Dataset content
────────────────────

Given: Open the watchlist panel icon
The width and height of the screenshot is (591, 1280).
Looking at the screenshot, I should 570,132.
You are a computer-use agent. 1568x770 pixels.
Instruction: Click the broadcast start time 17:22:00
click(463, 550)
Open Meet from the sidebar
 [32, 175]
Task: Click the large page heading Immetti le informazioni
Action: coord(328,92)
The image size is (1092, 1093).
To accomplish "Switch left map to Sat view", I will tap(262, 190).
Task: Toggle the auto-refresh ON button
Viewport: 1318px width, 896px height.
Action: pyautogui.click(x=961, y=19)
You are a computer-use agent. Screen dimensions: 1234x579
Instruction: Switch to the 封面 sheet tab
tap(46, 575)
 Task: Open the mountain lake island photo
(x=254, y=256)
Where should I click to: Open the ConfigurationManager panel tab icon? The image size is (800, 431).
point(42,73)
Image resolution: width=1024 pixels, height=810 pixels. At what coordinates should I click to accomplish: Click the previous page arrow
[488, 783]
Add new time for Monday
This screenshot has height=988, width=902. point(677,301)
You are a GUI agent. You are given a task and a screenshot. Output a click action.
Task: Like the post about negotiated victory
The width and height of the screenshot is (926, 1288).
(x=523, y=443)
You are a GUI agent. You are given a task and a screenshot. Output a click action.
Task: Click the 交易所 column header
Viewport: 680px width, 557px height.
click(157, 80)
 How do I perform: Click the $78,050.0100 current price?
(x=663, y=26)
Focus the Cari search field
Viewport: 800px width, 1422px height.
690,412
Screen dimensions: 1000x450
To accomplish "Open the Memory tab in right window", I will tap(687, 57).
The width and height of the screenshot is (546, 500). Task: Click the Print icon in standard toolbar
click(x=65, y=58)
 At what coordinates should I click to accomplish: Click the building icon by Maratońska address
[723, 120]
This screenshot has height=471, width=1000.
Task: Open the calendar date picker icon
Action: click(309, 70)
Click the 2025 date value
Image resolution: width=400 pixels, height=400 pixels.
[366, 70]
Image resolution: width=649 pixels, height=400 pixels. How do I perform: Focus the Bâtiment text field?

────────────────────

Task brief
Among the lines above, find those that contain the word "will" and copy them.

Written solution
To accomplish "Switch left map to Sat view", I will tap(262, 190).
To accomplish "Open the Memory tab in right window", I will tap(687, 57).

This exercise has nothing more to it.